A Tour of the iOS Media Frameworks
You're rocking out to your favorite music with your iPod touch, watching a favorite movie in the Netflix app, using iMovie to edit and upload some video you just shot, or amusing your friends by auto-tuning your voice. All of these are common functions of iOS apps, from Apple and third parties alike, and can be found in abundance on millions iPhones, iPod touches, and iPads.
But how do they get there? Or to put it another way, how do you get there? How do you go from an idea for an app that uses audio and/or video to a five-star App Store masterpiece? You could start by combing the documentation bundles in Xcode, but when you discover that video gets you more than 200 hits and audio nearly 1,000, you quickly discover this style of programming is not one of quick and easy wins.
Just for dynamic media like audio and video—setting aside other kinds of media like still images—iOS offers four major frameworks:
- Media Player
- AV Foundation
- Core Audio
- Open AL
In this article, I’ll look at the purposes, promise, and perils of each.
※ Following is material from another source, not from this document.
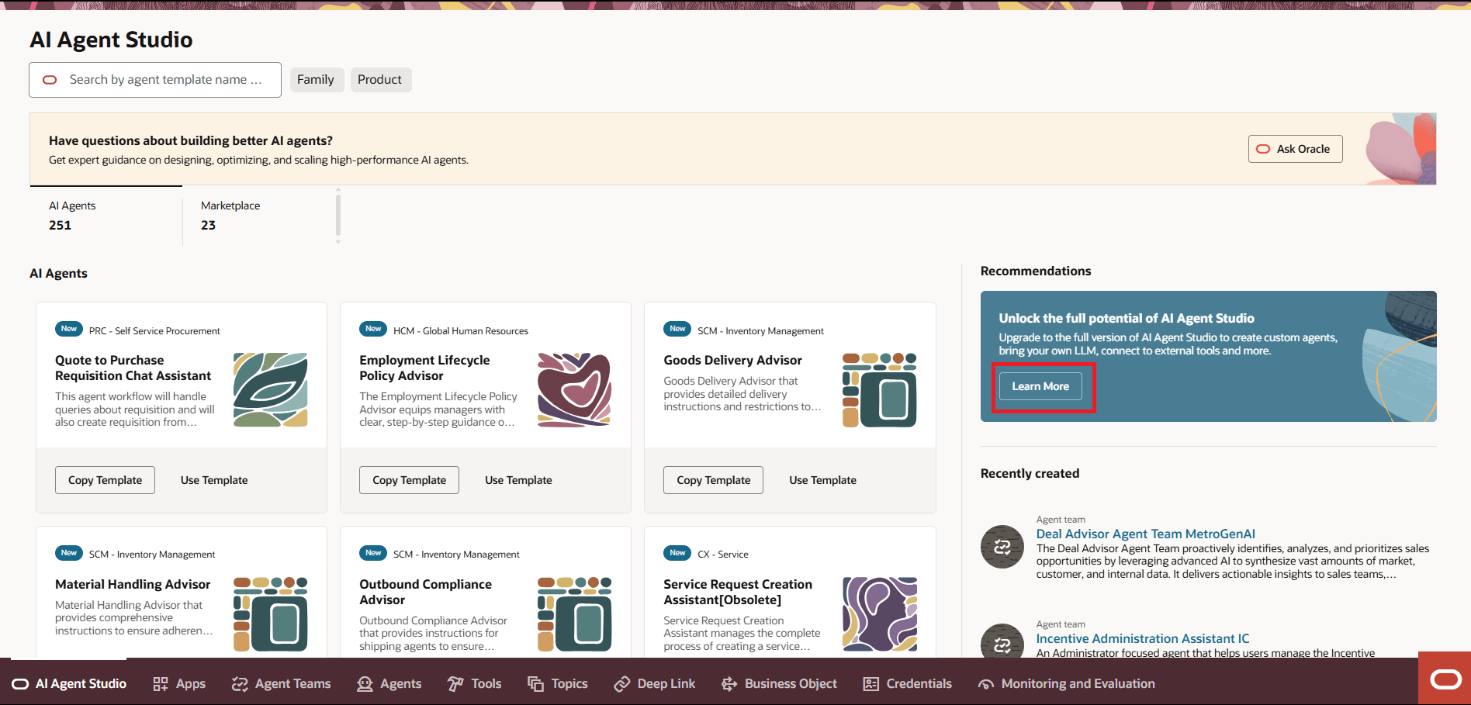Click the Learn More recommendation button
This screenshot has height=705, width=1471.
1040,385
Keep in mind that none of these frameworks are included by default with Xcode's project starter templates, so you will need to #import them prior to using them in code, and link the frameworks to your binary under the project's Build Phases tab.
Media Player
To start with a specific use case, imagine that you are writing a game that allows the user to play his or her own music as the background audio. Since iOS 3.0, third-party apps have had access to the music library via the Media Player framework. The idea of this framework is that all audio items in the music library—songs, podcasts, audiobooks—can be represented as MPMediaItems. You can find these items by searching the library via a MPMediaQuery. You typically build a query by filtering down to one kind of item (podcasts, audiobooks, etc.), and then apply filter predicates to further winnow down our search. To search for all songs by one artist—let's say The Kinks, because they're a classic—you might do something like this:
MPMediaQuery *mySongsQuery = [MPMediaQuery songsQuery]; MPMediaPredicate *kinksArtistPredicate = [MPMediaPropertyPredicate predicateWithValue: @"The Kinks" forProperty: MPMediaItemPropertyArtist]; [mySongsQuery addFilterPredicate: kinksArtistPredicate]; NSArray *songs = [mySongsQuery items];
The matching MPMediaItems, if any, will be in the songs array, ordered alphabetically by song title. This ordering is a result of using the songsQuery convenience constructor. If it would be more useful to collect the Kinks' albums, you might write the query like this:
MPMediaQuery *myAlbumsQuery = [MPMediaQuery albumsQuery]; MPMediaPredicate *kinksArtistPredicate = [MPMediaPropertyPredicate predicateWithValue: @"The Kinks" forProperty: MPMediaItemPropertyArtist]; [myAlbumsQuery addFilterPredicate: kinksArtistPredicate]; NSArray *albums = [myAlbumsQuery collections];
This time, because of the grouping performed by the albumsQuery, the results can be retrieved with the query's collections method, which returns MPMediaItemCollection objects, one for each album. You can then iterate through these to get the songs from each album, in order. You can also get metadata properties from each item, such artist/song/album strings, cover art images, etc.
Sure, but what do you do with them? The Media Player framework has a MPMusicPlayerController class that accepts queues of MPMediaItems to play, either as MPMediaItemCollection or MPMediaQuery objects. This class exposes two actual media players: applicationMusicPlayer will play MPMediaItems solely within the context of your own application. Contrast this with the iPodMusicPlayer, which represents the built-in "Music" app. You can query the iPodMusicPlayer to see what music the user is already playing through that app, or send it a new queue of items to play.